Song of the Week: Thanksgiving in Reno

As the lyric says, this is a true story. True-ish, anyway; we always reserve the right to improve upon reality.

Jay and I had spent most of the Fall of 1988 couch-surfing in San Francisco, working on the “Making Fun of Bums” video and playing the occasional show at the Paradise, but mostly just drinking and playing pool. As T-day approached, we realized we were wearing out our welcome with the various friends at whose apartments we’d been crashing, and decided a road trip was in order.

It seemed like a good idea at the time: hotels in Reno were pretty damn cheap, and so was the food, and we figured the place would be relatively empty. Wrong.

Depression set in at dinner, at an honest-to-goodness $5.99 buffet with turkey and cranberries and a smorgasbord of other selections. The single folks sitting at tables by themselves made sense. It was the families that got to me. I wondered aloud what they were doing there, and Jay, who is prone to uttering pearls of wisdom every so often, said, “Dude, what are WE doing here?”

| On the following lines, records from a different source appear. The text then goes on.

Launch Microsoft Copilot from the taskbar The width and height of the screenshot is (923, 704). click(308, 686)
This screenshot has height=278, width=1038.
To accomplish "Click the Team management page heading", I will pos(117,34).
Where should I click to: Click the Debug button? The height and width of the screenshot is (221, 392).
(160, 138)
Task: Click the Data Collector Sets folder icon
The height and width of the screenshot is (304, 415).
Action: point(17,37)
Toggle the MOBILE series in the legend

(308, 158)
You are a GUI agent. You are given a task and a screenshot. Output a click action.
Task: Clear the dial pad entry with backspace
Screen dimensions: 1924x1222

So we smoked and drank and gambled a little more than we might have, otherwise, trying to erase that feeling of wrongness, and, of course, failing.

There was no girl to save me, as the song eventually confesses, and we didn’t win any money from a slot machine (though a roadie of ours did actually win $600 in Reno a year or two later — only he won with triple clowns, not triple bars, a detail I changed because, weirdly, it felt too fake). There was only melancholy, mitigated slightly by the fact that we were friends on an adventure. So it makes sense that in my sad stupor I would have a vision of a red, white and blue angel trying to soar above and beyond the neon and the debauchery.

At the end of the weekend we drove home the long way, through Lake Tahoe, where we stopped to gamble some more, and Jay balanced the karmic scales by being the opposite of a wisdom-spouting Buddha, standing drunkenly in front of an ATM machine on a casino floor, shouting, “This machine’s the best! I always win!” as it spat out more twenties for him to go lose at the Blackjack table.